We use it to find values of something we don't know.

Algebra allows us to record information about relationships between numbers in a formula.
We can then put values into those formulas to find related numbers. This could be the area of a triangle, or the dosage of medicine to give a child based on their weight.

At a deeper level, algebra has an important place in our discovery of the world:

Algebra allows us to describe how the world works.
Students like this image. The picture in the centre is a matter-antimatter collision and the formula is Heisenberg's Uncertainty Principle.

and in supporting our exploration and representation of mathematical ideas.

Algebra allows us to represent and explore mathematical ideas and mathematical objects.
At least some students in your class will have seen the Mandelbrot Set and know how complicated it is - they will be very surprised how 'simple' the algebra looks.

Putting all these ideas together, I like to summarise with the one big idea: algebra is a language.


So - for those people who say "but I will never use the quadratic formula in my future work", I would respond: "Wouldn't you like to learn this amazing language? It will open up so many career possibilities to you (a utilitarian argument) and it's also a fascinating and rich language that will let you access a whole new level of knowledge and ideas (a sheer pleasure argument)"

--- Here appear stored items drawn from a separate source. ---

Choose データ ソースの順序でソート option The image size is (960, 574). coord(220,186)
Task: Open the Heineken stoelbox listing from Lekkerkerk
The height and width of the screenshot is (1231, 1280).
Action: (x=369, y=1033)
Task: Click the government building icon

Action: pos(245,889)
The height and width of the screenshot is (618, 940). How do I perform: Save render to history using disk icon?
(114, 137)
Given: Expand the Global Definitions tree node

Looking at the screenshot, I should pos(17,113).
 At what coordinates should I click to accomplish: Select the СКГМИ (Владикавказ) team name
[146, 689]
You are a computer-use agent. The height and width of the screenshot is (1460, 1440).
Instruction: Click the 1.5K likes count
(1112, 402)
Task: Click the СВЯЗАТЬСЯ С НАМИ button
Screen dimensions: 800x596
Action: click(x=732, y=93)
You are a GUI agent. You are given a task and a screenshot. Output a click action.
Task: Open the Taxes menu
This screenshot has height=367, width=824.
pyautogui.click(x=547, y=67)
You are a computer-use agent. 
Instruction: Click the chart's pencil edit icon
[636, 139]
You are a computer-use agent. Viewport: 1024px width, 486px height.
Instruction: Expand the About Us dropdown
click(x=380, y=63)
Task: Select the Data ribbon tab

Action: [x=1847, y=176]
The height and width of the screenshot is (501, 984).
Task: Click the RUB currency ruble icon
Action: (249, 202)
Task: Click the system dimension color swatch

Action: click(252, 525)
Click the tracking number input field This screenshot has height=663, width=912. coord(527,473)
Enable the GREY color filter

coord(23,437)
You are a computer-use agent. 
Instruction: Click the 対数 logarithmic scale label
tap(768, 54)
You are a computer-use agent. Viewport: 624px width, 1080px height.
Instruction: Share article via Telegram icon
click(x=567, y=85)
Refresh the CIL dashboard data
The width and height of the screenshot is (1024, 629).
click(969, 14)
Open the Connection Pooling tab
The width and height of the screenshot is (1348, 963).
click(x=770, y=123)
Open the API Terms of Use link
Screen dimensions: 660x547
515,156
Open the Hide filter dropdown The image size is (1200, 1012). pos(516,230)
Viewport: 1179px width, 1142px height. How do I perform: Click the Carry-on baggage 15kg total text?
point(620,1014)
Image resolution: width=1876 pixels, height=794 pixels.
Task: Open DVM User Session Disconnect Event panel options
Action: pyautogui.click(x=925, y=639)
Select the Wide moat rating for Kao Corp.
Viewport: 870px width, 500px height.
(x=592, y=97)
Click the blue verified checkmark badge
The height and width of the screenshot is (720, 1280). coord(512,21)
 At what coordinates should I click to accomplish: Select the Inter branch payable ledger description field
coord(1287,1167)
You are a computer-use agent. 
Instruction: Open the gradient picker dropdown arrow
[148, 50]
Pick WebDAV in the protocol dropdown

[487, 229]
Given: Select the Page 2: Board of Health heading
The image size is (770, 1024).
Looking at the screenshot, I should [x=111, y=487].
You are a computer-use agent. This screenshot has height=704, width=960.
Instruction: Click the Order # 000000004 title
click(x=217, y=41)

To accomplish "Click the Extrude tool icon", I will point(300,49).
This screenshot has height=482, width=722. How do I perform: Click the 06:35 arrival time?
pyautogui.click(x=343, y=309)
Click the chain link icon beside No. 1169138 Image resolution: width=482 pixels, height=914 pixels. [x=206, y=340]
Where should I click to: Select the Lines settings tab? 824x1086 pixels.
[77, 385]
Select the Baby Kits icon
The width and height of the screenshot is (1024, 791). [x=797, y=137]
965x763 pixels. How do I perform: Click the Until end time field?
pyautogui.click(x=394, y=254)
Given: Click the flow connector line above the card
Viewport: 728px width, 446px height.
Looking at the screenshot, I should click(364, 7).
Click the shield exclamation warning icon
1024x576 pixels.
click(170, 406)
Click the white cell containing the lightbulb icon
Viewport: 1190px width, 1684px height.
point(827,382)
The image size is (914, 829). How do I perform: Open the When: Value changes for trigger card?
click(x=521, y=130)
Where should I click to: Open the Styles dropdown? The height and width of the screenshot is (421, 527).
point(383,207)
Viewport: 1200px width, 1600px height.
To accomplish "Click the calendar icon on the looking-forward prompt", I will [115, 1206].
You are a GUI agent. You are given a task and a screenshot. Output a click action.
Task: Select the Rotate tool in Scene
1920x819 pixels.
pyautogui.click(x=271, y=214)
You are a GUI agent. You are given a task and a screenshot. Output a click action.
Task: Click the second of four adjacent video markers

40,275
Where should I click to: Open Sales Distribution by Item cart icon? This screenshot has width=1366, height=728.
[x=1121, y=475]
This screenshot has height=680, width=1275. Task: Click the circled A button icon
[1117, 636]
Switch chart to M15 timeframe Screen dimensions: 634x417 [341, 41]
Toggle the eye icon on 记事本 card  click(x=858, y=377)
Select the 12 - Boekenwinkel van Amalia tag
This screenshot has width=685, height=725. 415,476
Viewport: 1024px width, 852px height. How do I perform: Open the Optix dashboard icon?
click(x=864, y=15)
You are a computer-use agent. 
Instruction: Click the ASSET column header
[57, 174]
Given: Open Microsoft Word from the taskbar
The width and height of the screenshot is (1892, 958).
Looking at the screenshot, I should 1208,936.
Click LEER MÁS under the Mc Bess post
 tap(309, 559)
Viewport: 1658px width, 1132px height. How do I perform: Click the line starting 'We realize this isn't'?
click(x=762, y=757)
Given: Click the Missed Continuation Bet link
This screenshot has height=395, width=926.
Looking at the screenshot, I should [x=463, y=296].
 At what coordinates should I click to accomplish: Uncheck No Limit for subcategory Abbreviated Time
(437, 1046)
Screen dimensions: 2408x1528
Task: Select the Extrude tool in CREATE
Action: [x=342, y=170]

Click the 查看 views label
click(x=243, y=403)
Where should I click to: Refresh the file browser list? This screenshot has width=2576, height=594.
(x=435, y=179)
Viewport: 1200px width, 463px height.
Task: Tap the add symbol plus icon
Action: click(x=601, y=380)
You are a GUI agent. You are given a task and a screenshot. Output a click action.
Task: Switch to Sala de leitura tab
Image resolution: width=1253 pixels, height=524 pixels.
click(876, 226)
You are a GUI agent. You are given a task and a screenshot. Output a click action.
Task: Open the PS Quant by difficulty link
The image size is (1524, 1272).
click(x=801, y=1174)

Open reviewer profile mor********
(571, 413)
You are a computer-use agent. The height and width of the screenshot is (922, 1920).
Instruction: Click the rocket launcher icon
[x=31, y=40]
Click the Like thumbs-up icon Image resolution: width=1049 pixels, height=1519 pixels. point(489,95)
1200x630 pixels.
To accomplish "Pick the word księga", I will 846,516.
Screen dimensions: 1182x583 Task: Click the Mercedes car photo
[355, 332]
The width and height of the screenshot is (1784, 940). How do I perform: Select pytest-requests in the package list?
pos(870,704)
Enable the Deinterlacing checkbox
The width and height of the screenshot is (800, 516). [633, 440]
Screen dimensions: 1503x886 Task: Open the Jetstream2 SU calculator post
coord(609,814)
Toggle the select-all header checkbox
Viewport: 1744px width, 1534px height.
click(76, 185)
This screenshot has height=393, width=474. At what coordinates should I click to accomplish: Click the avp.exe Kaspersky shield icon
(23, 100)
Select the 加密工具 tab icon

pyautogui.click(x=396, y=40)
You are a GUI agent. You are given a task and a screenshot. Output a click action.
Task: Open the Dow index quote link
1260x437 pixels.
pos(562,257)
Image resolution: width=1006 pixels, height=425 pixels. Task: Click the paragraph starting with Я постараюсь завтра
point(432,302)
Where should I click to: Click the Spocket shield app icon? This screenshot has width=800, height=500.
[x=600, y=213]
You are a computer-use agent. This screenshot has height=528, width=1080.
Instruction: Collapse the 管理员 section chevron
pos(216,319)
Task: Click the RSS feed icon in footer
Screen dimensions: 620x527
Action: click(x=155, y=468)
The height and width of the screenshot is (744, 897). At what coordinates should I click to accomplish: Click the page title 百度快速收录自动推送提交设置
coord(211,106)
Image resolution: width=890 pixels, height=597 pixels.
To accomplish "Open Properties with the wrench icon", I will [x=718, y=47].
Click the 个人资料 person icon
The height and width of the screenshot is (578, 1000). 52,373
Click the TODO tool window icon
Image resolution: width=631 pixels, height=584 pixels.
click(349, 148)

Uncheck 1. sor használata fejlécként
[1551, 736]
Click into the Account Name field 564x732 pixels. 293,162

What's even more amazing about this language is that it's an international language. I can speak algebra with a Russian or a Chinese mathematician. Somewhere out there in space, a class of Year 7 students with green skin and three eyes is also learning algebra.  Can you think of another subject you're learning at school which is also being taught in Alpha Centuri?  (OK - science... but let's pretend that's the same as maths :-)




Postscript: Should I have mentioned that algebra helps us develop reasoning skills? Possibly.... but I'm not sure most students buy the "it's good for your thinking" argument. So I take the "what algebra will offer you" line, and make sure I give emphasis to its role in abstract thinking as well as in 'practical' applications.